Акан в полной гамме есть в Киеве(как вариант)А вообще найдите просто серебрянку можно из баллонов,в строительных магазинах они даже по одтенкам разные есть(значительно дешевле Акана,хотя я сам им пользуюсь)тонировку можно делать путем добавления цапон лаков(Тамия Ревелл)очень хороший эффект получается при задувании аэром под разными углами маскируя каждый лист.В общем не паханое поледля творчества,по нашим временам.УДАЧИ

----------


## БРАТИШКА

Здравствуйте Александр!
Возникли вопросы...будьте любезны...если не трудно.
1.Сборку и я закончил..но...как у плохого танцора...остались лишние детали на литниках.В основном волнуют три пары маленьких заборников воздуха (на литнике С) и ещё кое какие мелкие деталюшки.В инструкции деталей под такими номерами не нашёл...пересмотрел кучу фотографий реальных самолётов...но не куда эти заборники клеить...Просьба...откройте занавес тайны...это только на этом комплекте лишние детали или это система такая...чтобы не скучно было.
2.Я вижу перед покраской Вы не устанавливали ПВД.Это будет клеиться после покраски? Каким же образом тогда шпаклевать места стыков?Или существует какая то хитрая технология?То же касается и сопла самолёта.На мой взгляд приклеить без шпаклевания эти детали которые всегда попадают под пристальный взгляд не получится.
Спасибо.

----------


## БРАТИШКА

что то заглохла ветка...где же продолжение?

----------


## Александр II

детали остались возможно из-за того что комлект-то рассчитан на несколько модификаций, это возможно от других. у меня тож куча осталась... ПВД подогнал в сухую, и было приклеено уже на готовый самолёт. Сопло встало отлично!

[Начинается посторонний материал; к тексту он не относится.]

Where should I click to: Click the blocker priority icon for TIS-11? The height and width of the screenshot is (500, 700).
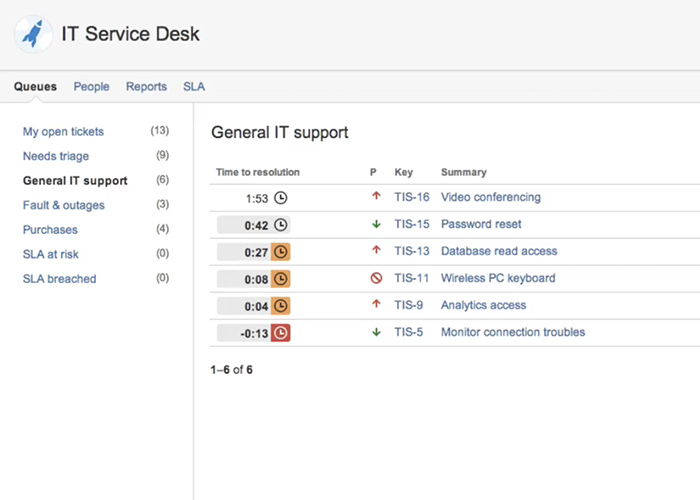point(376,278)
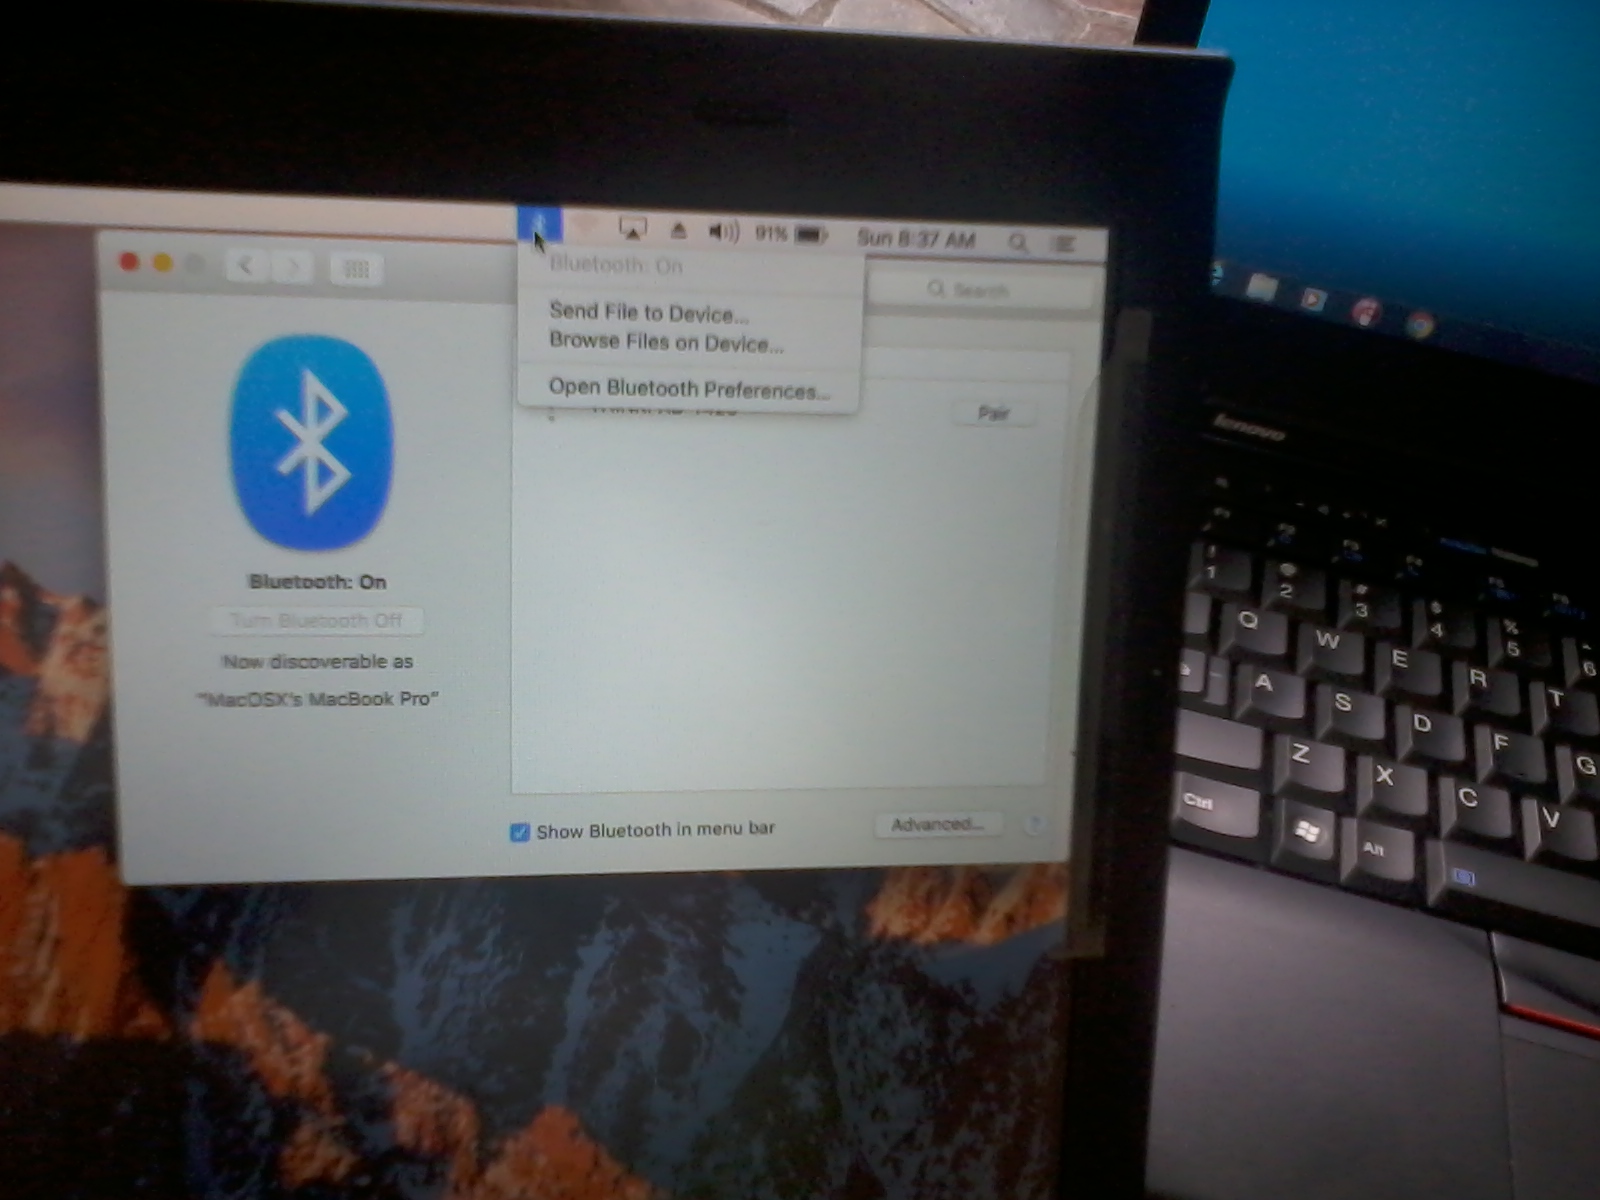The width and height of the screenshot is (1600, 1200).
Task: Select Browse Files on Device
Action: [665, 342]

Модель уже давно у заказчика, и он ей оч оч рад!

-----------
Александр.

----------


## БРАТИШКА

А фотографий готового изделия не будет?Тема не завершена.

----------


## Александр II

я не успел его обфоткать. надо будет заказчика попросить, чтобы он его отъяснял. так что фотки будут..., вот только когда?

------------
Александр.

----------